Não muito longe dali - Katowice, Vitor Vicente, Julho de 2014

Dear K.,

Volto a dirigir-me a ti daqui, do alto deste décimo andar. Por cá estarei por mais duas semanas, até que acabe o período de alojamento a cargo da empresa.
Não penses que não comecei a tomar as devidas providências. Deixei de ser esse rapaz das Ramblas, que mudava mais de casa do que camisa e pedia pão para a boca com a lata de quem pede boleia. (Agora que me lembro da história central da presente epístola, lembro-me que em Barcelona fui personagem de idêntico episódio).
Antes de o desvendar, quero adiantar que não penso viver debaixo da ponte. Primeiro por - até onde eu sei esta cidade - não existirem por cá pontes ou coisas parecidas. Segundo por - como tenho dito a alguns amigos - preferir vir a morar num bom bairro de Katowice do que debaixo de uma das pontes do Wisla, por muito que pudesse considerar isso como morar em Cracóvia.

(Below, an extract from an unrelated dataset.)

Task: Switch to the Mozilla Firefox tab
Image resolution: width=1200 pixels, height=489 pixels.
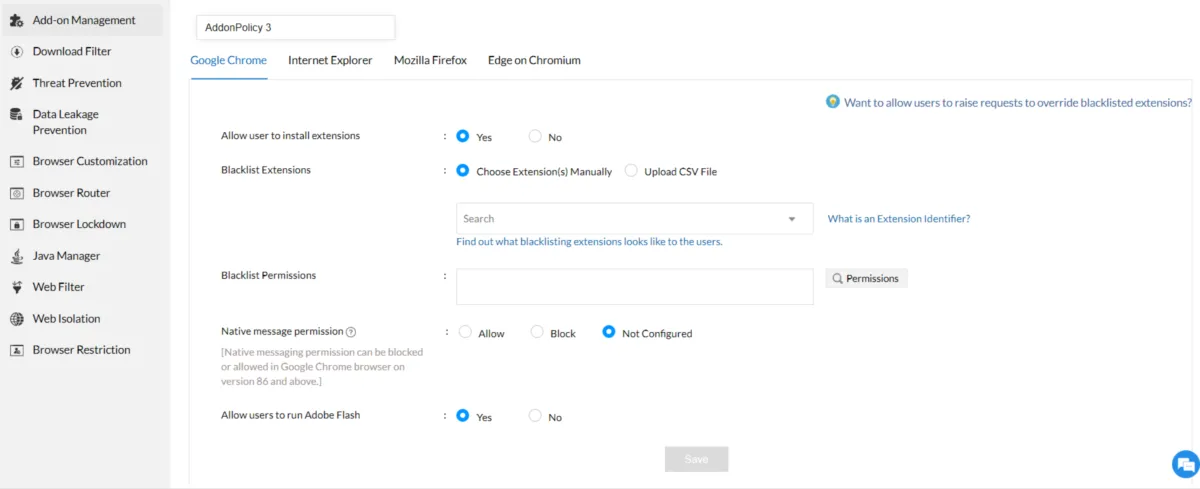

Públicas são então as minhas intenções. Duas bgiginas têm-me ajudado na procura do poiso. Uma delas viu um anúncio de um apartamento para alugar e a outra acompanhou-me na visita para efeitos (entre outros, como vamos ver adiante) de tradução - que é um efeito bem caro a emigrantes em terras do Leste. Outro é o próprio ato de marcar a visita. Ainda ao telefone, a senhoria, assim que soube que o possível inquilino não falava uma palavra (força de expressão, pois sei umas quantas) de Polaco, perguntou várias vezes: "É negro? Mas é ou não negro? Português, mas negro?".

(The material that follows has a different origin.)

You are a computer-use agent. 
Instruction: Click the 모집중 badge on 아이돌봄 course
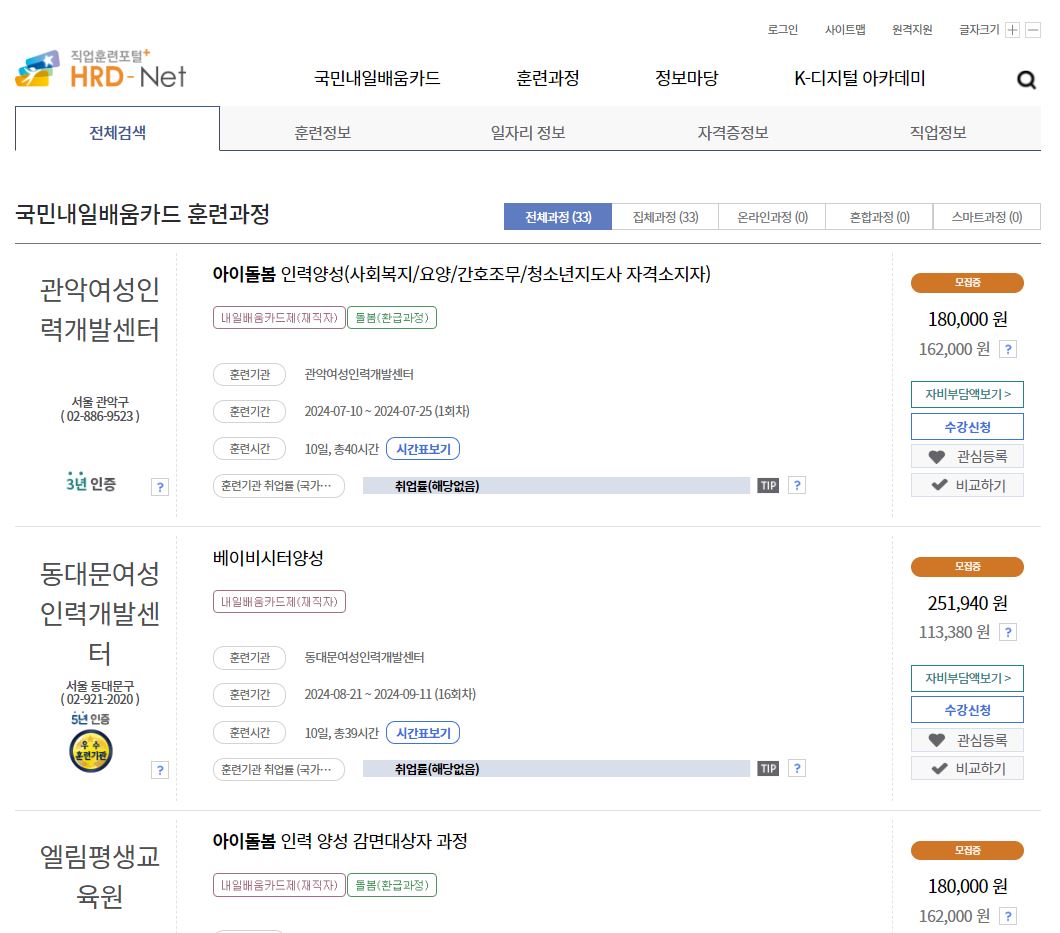point(966,283)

Ainda que a coisa parecesse estar preta para os meus lados - literalmente, pois estou mais tisnado desde que estou na Polónia , devidamente escoltado pela bgigina, lá fui ver o apartamento. Mais do que ver o dito, foi ver a velha. Tal como antevíamos, o apartamento em si era bestial, meio artístico, meio clássico. Tal como a velha, com a diferença de que nela se via o declive que tinha sido sua vida, que havia descambado em vícios como o vodka e os anti-depressivos. O apartamento em si, sim. Só que o apartamento com a senhoria não, nem pensar.
Quanto aqui ao negro, afinal era semi-negro. O suficiente para, aliado ao fato de não ter namorada, me cravar o número do telemóvel e, quando estávamos quase a sair de casa, me convidar a ficar a fim de experimentarmos (plural) o conforto da cama. E assim, dado o clic no clit, se desfaz o racismo em cacos. Ou será que a senhoria tinha tara por negros e/ou escurinhos?
Não sei, nem quero saber. Estava perplexo. Primeiro, por ter perdido uma casa tão boa. Segundo, por me parecer que esta senhora (a quem já não chamo de senhoria, por a ver mais como uma pessoa do que outra cosia qualquer) tenha sido, alguns bons anos atrás, uma mulher bonita e até interessante e estar agora afogada no vodka. Como a respetiva de Barcelona, a típica artista, rica e despistada, com quem dividi casa durante um mês. O mesmo triste declive. Só mudava isto: em vez de vodka, vinho.